What you are asked to do
Find every line of the listing below where "user" appears, and copy it.

┌──

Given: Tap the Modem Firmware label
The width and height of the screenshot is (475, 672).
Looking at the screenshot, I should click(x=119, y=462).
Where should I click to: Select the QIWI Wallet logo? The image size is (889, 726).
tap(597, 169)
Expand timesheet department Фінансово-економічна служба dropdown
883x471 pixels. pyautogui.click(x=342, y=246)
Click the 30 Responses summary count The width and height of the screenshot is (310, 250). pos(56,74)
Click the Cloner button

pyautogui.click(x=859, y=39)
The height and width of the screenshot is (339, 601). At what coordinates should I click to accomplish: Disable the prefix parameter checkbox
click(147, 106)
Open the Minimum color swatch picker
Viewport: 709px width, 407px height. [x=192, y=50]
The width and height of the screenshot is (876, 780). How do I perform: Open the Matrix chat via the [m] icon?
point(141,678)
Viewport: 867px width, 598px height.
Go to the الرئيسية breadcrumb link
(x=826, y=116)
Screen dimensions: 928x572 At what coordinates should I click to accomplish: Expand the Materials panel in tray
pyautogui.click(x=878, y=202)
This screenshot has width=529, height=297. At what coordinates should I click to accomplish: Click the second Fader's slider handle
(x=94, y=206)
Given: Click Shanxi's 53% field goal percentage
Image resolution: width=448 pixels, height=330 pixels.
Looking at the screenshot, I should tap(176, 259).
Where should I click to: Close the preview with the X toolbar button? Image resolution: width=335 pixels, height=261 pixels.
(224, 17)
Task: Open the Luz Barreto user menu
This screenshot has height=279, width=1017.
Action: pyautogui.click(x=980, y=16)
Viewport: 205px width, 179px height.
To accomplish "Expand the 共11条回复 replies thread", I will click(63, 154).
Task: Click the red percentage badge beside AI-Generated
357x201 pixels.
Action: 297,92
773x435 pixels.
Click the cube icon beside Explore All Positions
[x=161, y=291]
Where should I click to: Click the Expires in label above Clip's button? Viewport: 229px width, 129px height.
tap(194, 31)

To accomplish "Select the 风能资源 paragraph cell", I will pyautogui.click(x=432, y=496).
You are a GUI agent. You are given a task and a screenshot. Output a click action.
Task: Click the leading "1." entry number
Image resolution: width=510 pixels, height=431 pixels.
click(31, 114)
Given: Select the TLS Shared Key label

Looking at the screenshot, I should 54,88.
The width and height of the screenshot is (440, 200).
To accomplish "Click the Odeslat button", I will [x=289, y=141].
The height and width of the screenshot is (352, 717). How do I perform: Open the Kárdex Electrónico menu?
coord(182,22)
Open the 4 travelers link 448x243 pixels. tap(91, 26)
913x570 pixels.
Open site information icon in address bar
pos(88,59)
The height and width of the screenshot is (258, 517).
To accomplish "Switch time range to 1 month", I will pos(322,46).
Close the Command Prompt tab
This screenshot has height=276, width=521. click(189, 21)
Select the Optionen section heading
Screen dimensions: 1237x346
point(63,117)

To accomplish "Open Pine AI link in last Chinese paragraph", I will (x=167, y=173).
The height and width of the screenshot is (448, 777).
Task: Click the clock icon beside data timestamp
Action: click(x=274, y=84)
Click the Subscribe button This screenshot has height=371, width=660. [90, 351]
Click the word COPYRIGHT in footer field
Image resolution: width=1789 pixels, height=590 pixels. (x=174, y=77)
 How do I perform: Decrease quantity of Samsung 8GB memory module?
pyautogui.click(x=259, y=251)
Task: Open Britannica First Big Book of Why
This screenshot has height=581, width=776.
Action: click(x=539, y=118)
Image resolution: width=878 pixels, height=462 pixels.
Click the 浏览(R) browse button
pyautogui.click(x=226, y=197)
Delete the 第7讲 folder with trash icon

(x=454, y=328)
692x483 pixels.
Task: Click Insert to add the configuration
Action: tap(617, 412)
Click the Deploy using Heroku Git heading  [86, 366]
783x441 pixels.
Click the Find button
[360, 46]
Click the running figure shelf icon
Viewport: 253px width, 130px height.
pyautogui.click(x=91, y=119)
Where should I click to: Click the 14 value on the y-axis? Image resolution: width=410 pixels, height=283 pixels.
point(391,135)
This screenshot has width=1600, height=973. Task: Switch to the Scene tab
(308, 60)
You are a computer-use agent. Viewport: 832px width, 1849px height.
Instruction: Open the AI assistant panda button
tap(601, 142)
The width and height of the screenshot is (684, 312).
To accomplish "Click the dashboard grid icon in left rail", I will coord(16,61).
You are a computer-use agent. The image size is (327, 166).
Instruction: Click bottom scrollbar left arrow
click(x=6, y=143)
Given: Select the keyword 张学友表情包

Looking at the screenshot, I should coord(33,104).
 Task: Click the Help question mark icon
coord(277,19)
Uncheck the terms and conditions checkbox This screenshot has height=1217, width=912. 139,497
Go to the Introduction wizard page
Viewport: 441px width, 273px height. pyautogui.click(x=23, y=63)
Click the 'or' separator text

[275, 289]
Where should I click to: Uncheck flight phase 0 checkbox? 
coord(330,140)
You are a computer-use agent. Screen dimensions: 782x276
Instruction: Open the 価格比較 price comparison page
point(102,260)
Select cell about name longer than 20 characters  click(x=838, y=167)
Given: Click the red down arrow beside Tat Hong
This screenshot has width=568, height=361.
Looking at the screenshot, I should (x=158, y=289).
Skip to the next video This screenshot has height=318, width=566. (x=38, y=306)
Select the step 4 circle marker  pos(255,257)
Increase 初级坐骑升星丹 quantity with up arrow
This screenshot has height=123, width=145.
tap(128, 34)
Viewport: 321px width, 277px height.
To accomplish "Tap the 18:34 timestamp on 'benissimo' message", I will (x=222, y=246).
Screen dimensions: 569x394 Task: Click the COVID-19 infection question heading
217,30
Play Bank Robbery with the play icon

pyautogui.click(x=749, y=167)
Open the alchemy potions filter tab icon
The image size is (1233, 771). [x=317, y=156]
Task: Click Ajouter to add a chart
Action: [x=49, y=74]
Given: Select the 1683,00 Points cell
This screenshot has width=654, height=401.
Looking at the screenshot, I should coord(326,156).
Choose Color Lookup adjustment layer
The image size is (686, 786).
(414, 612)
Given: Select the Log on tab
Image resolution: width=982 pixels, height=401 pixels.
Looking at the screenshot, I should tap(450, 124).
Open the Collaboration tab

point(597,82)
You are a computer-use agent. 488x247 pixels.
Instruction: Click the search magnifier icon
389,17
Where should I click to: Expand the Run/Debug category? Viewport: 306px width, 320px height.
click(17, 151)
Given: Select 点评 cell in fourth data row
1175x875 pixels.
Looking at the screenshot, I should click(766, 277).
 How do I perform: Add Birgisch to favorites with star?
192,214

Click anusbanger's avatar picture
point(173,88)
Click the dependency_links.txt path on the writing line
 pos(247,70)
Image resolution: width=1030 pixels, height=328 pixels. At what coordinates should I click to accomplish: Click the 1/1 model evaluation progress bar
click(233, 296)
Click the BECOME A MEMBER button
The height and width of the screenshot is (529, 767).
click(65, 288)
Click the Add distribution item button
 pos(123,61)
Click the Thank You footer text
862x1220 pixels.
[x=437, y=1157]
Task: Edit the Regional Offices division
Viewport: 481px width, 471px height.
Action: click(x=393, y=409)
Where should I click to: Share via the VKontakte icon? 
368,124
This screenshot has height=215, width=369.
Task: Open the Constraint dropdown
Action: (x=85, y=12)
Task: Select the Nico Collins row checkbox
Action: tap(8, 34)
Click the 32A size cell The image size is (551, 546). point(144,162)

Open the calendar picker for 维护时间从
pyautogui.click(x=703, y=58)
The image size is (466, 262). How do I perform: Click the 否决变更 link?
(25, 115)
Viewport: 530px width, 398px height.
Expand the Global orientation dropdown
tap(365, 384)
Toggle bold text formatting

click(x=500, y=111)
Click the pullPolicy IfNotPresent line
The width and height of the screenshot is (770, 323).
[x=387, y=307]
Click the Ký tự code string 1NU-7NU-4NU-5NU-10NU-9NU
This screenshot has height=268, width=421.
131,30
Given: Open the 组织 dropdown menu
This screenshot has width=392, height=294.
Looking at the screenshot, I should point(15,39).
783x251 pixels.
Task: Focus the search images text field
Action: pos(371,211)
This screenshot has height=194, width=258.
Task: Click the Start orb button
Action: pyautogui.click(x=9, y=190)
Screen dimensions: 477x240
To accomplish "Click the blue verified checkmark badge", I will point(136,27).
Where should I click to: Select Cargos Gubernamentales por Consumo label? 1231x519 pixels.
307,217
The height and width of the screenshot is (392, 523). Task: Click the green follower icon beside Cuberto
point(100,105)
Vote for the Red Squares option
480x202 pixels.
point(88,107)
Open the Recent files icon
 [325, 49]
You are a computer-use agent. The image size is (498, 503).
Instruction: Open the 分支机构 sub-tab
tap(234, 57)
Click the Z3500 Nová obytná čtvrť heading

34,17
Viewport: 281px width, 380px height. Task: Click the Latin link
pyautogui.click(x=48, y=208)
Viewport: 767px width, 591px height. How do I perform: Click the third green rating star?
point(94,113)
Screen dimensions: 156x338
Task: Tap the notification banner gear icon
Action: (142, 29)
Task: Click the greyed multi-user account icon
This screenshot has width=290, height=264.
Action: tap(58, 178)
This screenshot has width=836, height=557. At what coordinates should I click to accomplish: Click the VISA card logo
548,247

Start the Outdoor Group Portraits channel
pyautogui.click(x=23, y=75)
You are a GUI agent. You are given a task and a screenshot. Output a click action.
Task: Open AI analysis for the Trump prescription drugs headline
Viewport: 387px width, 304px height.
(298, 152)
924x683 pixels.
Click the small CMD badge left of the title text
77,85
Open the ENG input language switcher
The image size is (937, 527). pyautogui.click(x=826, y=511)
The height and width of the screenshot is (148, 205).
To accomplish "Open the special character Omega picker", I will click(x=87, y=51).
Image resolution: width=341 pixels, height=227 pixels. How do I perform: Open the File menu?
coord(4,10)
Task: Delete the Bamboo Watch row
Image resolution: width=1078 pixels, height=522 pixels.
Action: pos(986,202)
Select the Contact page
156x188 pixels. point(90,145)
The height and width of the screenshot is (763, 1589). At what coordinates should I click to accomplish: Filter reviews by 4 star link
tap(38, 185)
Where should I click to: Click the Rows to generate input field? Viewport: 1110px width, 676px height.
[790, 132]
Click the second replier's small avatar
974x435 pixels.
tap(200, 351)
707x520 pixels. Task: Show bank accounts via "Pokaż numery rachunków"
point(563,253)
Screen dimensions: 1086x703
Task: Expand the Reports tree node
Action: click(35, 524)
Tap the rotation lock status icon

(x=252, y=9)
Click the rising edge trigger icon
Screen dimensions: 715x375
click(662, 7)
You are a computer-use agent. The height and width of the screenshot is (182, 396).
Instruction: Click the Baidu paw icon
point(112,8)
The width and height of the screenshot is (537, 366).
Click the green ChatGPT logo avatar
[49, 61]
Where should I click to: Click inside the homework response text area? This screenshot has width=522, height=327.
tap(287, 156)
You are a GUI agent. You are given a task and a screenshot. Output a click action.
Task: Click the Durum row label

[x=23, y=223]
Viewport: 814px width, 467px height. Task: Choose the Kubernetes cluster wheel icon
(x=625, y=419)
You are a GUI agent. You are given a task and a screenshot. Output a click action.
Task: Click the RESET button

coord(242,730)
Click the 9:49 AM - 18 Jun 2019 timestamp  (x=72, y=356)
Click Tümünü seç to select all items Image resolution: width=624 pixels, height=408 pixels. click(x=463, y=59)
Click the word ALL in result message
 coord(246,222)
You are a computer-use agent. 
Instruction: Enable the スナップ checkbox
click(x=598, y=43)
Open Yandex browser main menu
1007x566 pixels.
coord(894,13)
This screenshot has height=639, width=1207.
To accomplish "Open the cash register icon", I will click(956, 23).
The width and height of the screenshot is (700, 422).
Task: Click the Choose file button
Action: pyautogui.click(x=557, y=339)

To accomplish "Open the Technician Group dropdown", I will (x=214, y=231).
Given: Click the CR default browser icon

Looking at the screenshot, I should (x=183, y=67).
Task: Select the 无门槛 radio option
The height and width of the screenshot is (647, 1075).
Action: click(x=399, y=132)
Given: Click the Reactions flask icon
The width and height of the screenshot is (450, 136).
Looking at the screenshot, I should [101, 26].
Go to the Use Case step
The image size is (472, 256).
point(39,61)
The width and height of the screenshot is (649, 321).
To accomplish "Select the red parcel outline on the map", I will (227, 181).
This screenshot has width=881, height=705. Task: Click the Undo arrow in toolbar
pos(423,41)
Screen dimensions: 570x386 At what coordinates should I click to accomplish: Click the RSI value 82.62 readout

└──

Solution for this exercise
Task: Open the Luz Barreto user menu
Task: Click the greyed multi-user account icon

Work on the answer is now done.